Re: [linux-pm] intermittent suspend problem again

From: Ferenc Wagner
Date: Tue Nov 17 2009 - 20:13:08 EST


"Rafael J. Wysocki" <rjw@xxxxxxx> writes:

> On Saturday 14 November 2009, Ferenc Wagner wrote:
>
>> Are other pm_test values meaningful, or possibly harmful?
>
> They are supposed to work as for suspend.
>
>> I think I tried freezer, which resulted in a seemingly perfect
>> suspend, but the machine didn't try to resume afterwards, but booted
>> normally instead...
>
> So this sounds like there's a bug (will check).

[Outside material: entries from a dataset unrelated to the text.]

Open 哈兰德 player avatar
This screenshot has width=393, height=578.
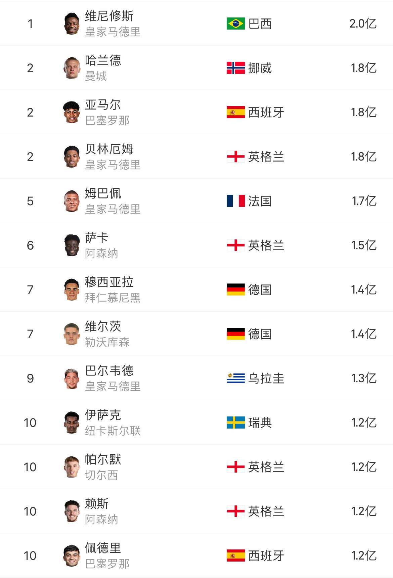coord(72,68)

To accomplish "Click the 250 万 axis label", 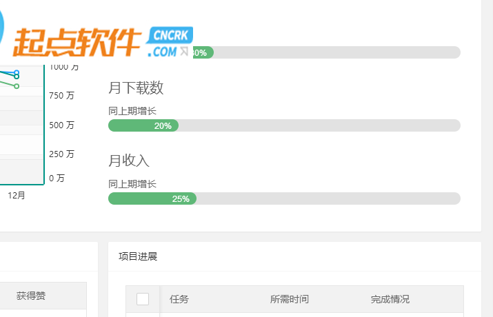I will (61, 154).
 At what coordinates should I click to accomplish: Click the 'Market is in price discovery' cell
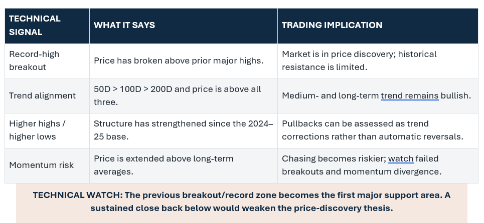pyautogui.click(x=378, y=61)
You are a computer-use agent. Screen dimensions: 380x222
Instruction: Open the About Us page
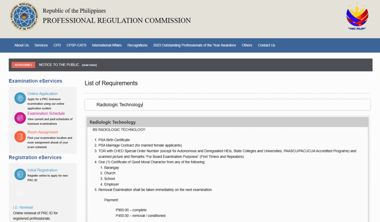pyautogui.click(x=21, y=45)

I rechecked this: the freezer "test" goes on to suspend the machine;
generally it's even possible to resume from the image, but this still
should be a bug. Can you reproduce it?

Meanwhile I managed to freeze the machine in the "Snapshotting system"
phase (that is, in the SNAPSHOT_CREATE_IMAGE ioctl) again. SysRq
reacted, but didn't produce any output besides the name of the invoked
function or the help text. It couldn't power off the machine, but it
was able to reboot it.

Since I've instrumented s2disk and the hibernation path, no freeze
happened during hibernating the machine. However, it instead froze once
rebooting, when I wanted to replace the kernel. It was the usual stuff:
everything smooth until the last step, then the final syscall with the
magic constants, then silence... It's starting to look like this bug has
nothing to do with hibernation after all, it's just the shutdown method
I use most often, so it surfaced with that.

I tried various things after starting with init=/bin/bash, but I wasn't
able to cancel the suspend then, so I introduced the "always cancel"
parameter (please find my current patch queue attached). With that, I'm
able to freeze the machine in 2-5 tries: after a couple of perfect runs,
s2disk -P"always cancel=y" returns normally to the starting screen, but
I'm left with a totally unresponsive machine. If I didn't botch my
patches, this may be a trace to follow: still not 100% reproducible, but
almost.

Btw. no matter I tried setting suspend loglevel to 1 or 2, usual
unqualified printks didn't make it to the console s2disk uses (not even
ones from before suspend_console() in hibernation_platform_enter, or
even simple ioctl traces for /dev/snapshot). Would it be possible to
work around this by skipping prepare_console or similar?

And a last thing: when I set resume device to /root/strace (yes, that
binary), s2disk gave a rater strange report:
s2disk: Invalid resume device. Reason: Success.
--
Regards,
Feri.